Dans ce contexte, la possibilité est désormais ouverte, depuis le premier janvier 2022 (2), de commercialiser des « matériels biologiques hétérogènes » (MHB) notifiés au catalogue officiel des semences. Il s’agit d’un ensemble « d’une grande diversité génétique et phénotypique », comme le définit le règlement européen.
Agriculteur et sélectionneur
Adrien Pelletier, agriculteur bio à la ferme d’Orvilliers dans l'Eure-et-Loir et désormais sélectionneur, est le premier à s’être emparé de cette ouverture du catalogue. Il compte ainsi valoriser une sélection de croisements démarrée en 2015, à partir d’une dizaine de variétés antérieures à 1960 et issues en majorité du catalogue Benoist semences. La notification de ce MHB a été déposée au groupe d’étude et de contrôle des variétés et des semences (Geves).

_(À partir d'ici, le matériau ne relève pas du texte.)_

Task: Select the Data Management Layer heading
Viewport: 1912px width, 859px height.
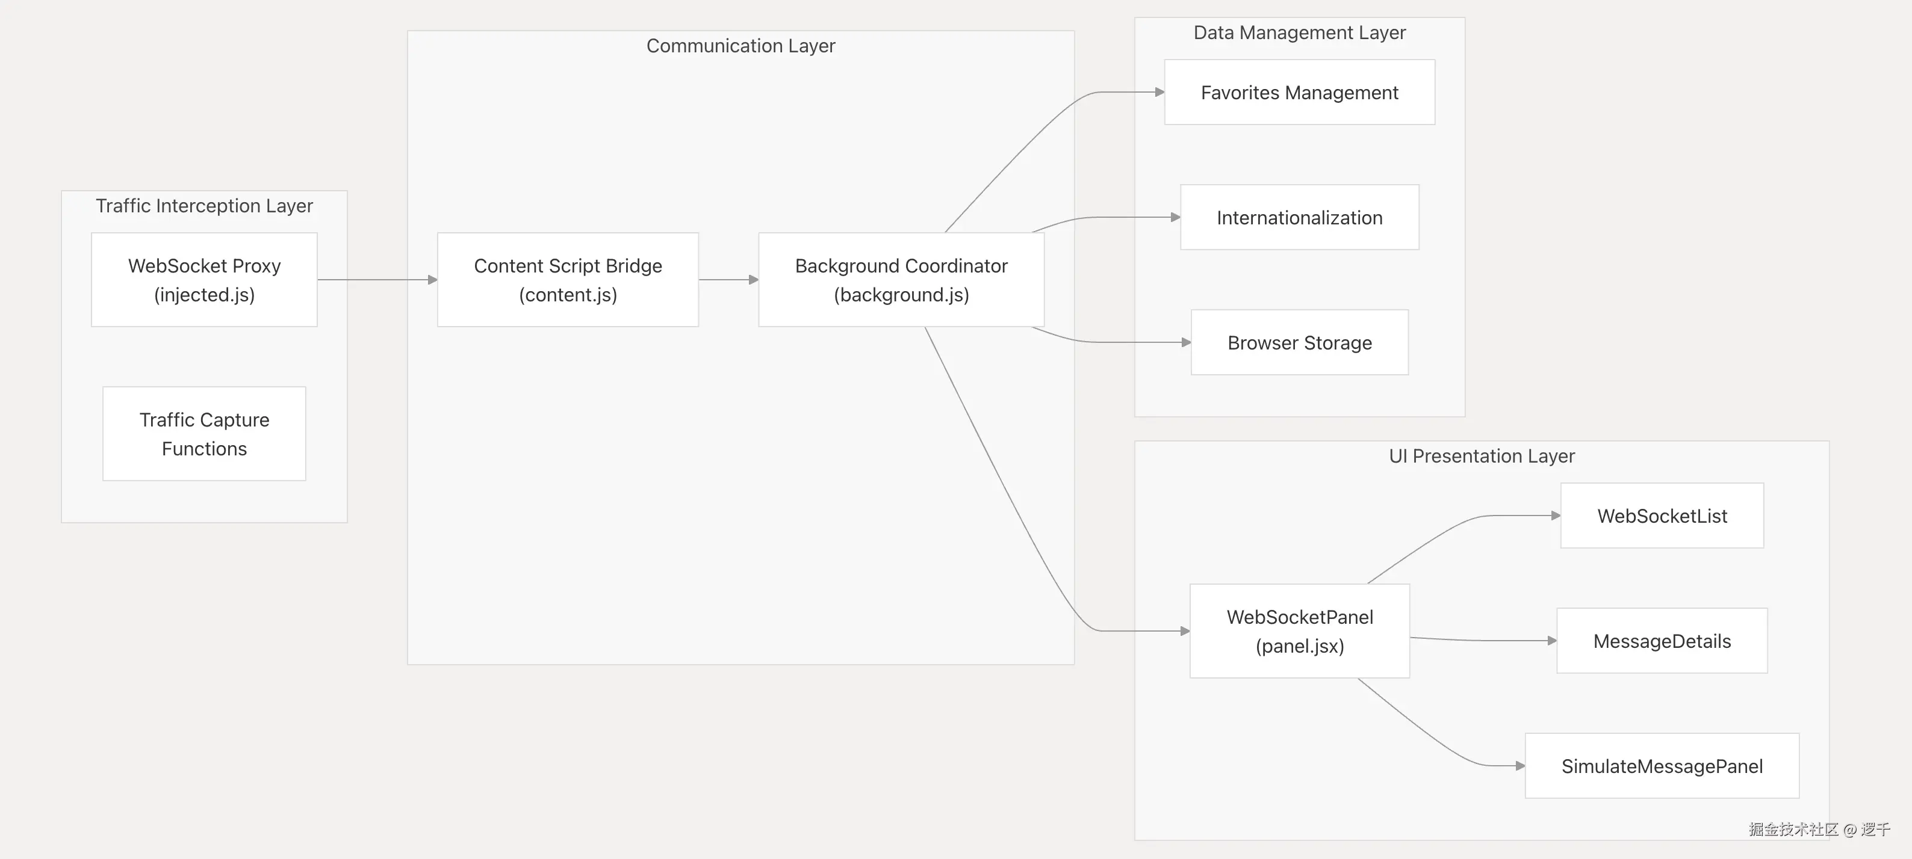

C’est le premier dossier du genre pour la France. Il pourrait permettre à l’agriculteur de commercialiser ses semences pour les semis d’automne de 2024. « Ce travail est à mi-chemin entre la sélection dite paysanne et la sélection conventionnelle, témoigne-t-il. L’ambition est d’arriver à un compromis entre le rendement et les fonctions écologiques, agronomiques et boulangères. »
Gagner en rendement
Le matériel en cours de notification répond déjà en partie à ces objectifs. « Le rendement en mouture sur meule de pierre est très bon dès le premier passage, et le comportement de panification au levain naturel également », constate Adrien. Il a également développé une activité fermière de mouture et de panification avec son frère Benjamin et leur associée Hélène Chaudy (3).

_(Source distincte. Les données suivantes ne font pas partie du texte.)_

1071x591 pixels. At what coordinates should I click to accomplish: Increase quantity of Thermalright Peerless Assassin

Malgré son port élevé, le MHB présente également une résistance très forte à la verse et aux maladies. « La deuxième étape visera à améliorer le caractère tardif, et assurer des gains dans le rendement qui restent dans la moyenne des rendements bio en variétés anciennes sur le territoire. »
« Une piste à explorer est celle de croiser cette génétique avec des variétés dites modernes, ajoute Adrien Pelletier. Mais nous restons dans un schéma de sélection 100 % bio depuis la première année de sélection. Ceci dans l’espoir de pouvoir sélectionner des traits génétiques, voire épigénétiques, adaptés comme l’allélopathique (effet désherbant, NDLR). L’avantage du MHB est que le cycle de sélection est assez court, de l’ordre de cinq à six ans. »
(1) Saisine du comité scientifique CTPS « Quelles variétés pour l’agroécologie ? » (2021).
(2) Règlement (UE) 2018/848.
(3) Adrien Pelletier est auteur de « Le guide (très pratique) des paysans-boulangers » (Éditions France Agricole).